We will use a number of R packages in this practical, which you can install as follows

Code
 install.packages("tableone")
 install.packages("MatchIt")
 install.packages("survey")

In this practical we will get some practice using some tools for causal effect estimation which have been inspired by the potential outcomes framework. To do this we will use data from Schafer and Kang (2008). We will reproduce only a small part of their analyses, but you can read up on even more ways to estimate causal effects from nonrandomized studies in their paper.

Schafer, J. L., and Kang, J. (2008). Average causal effects from nonrandomized studies: A practical guide and simulated example. Psychological methods, 13, 279-313. DOI: 10.1037/a0014268

Data and Research Question

The data are found in the datafile called SchaferKangData.dat which you can download from here. The dataset represents a (simulated) two-wave observational study on emotional distress and dieting behaviour in adolescent girls. Our research question is: What is the effect of dieting on emotional distress? We will apply several different methods we learned about in the lecture to answer this question. For null hypothesis tests, you can use a significance level of 0.05 throughout.

Exercise 1

Load and inspect the data. The outcome variable is DISTR.2 a continuous variable measuring emotional distress at the second measurement wave. The treatment variable is DIET, a binary variable indicating the presence or absence of a specified dieting behaviour at wave I. All other variables should be considered measurements of covariates at wave 1.

Code
df <- read.table("SchaferKangData.dat", header=T)
head(df)

Checking Covariate Balance

The “naive” difference between those who did and did not diet would only be a valid estimate of the causal effect only under the assumption of exchangeability (i.e. no confounding). We know already that this is not a reasonable assumption based on the design of the study from which this data originates.

If the treatment assignment was randomized, then we would not expect to see systematic differences between the control and treated groups on our observed covariates. Observing such differences (for covariates that we believe to be potential confounders or causes/effect modifiers of the outcome) is a cause for concern.

Exercise 3

Investigate whether the diet (DIET ==1) and control (DIET ==0) groups differ from each other on certain covariates. You can use tableone::CreateTableOne() as a quick summary method.

We can check this in a number of ways. For instance, by plotting this histograms of the observed variables across dieting groups, for example:

Code
p1 <- hist(df[,"SLFWGHT"][df$DIET == 0], plot = F)
p2 <- hist(df[,"SLFWGHT"][df$DIET == 1], plot = F)
plot( p1, col=rgb(0,0,1,1/4), xlim=c(1,5), main = "Covariate distributions across groups",
      xlab = "Self-rating of Weight")  # first histogram
plot( p2, col=rgb(1,0,0,1/4), xlim=c(1,5), add=T)  # second
abline(v = mean(df[,"SLFWGHT"][df$DIET == 0]), col = "blue")

The data:
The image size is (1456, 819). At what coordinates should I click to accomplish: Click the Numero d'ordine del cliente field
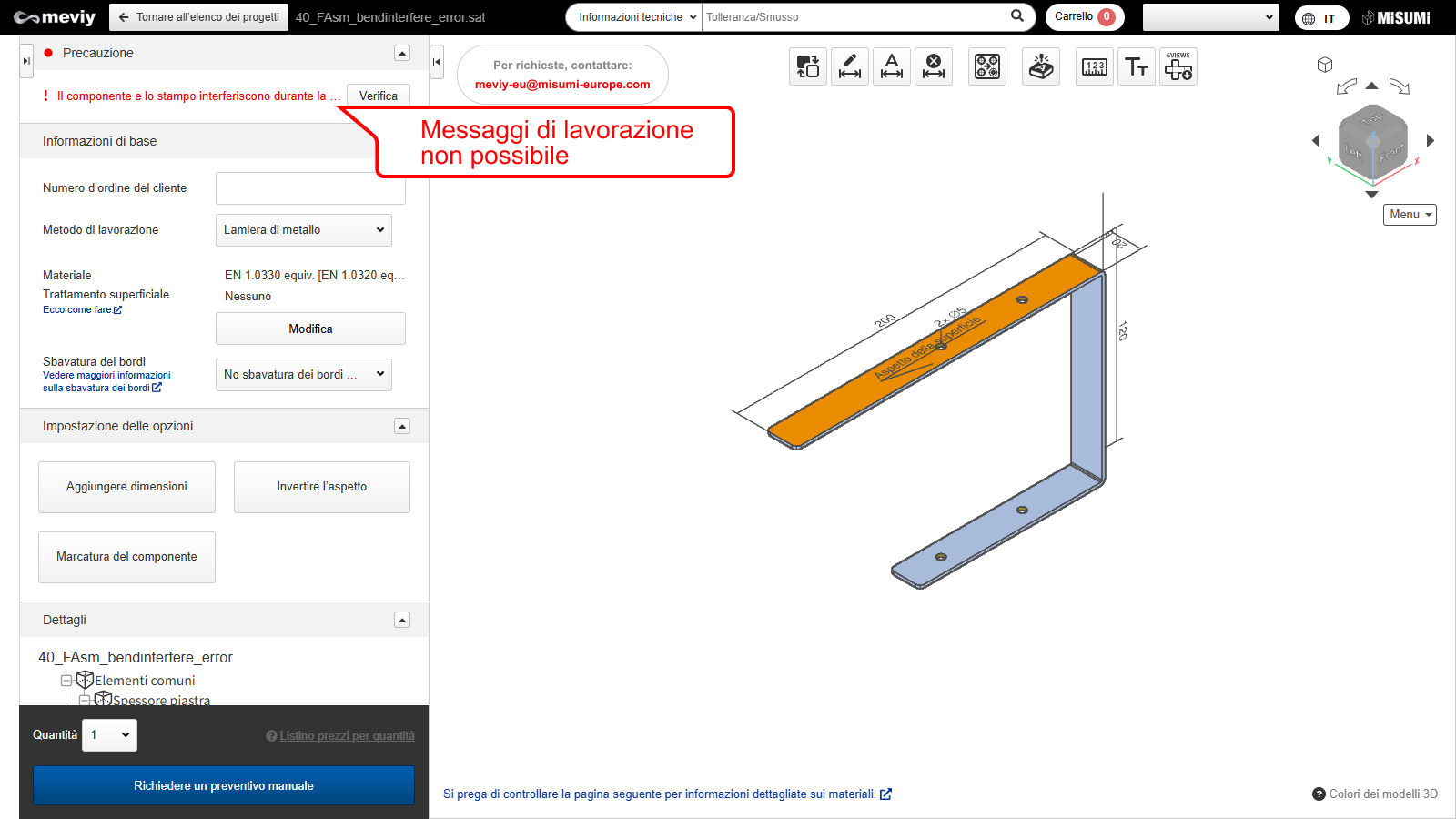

What the task asks: Please write out the practical on causal effect estimation between "Load and inspect" and "this data originates.", inclusive. The material after the practical is separate from it.

Response to the task:
Load and inspect the data. The outcome variable is DISTR.2 a continuous variable measuring emotional distress at the second measurement wave. The treatment variable is DIET, a binary variable indicating the presence or absence of a specified dieting behaviour at wave I. All other variables should be considered measurements of covariates at wave 1.

Code
df <- read.table("SchaferKangData.dat", header=T)
head(df)

Checking Covariate Balance

The “naive” difference between those who did and did not diet would only be a valid estimate of the causal effect only under the assumption of exchangeability (i.e. no confounding). We know already that this is not a reasonable assumption based on the design of the study from which this data originates.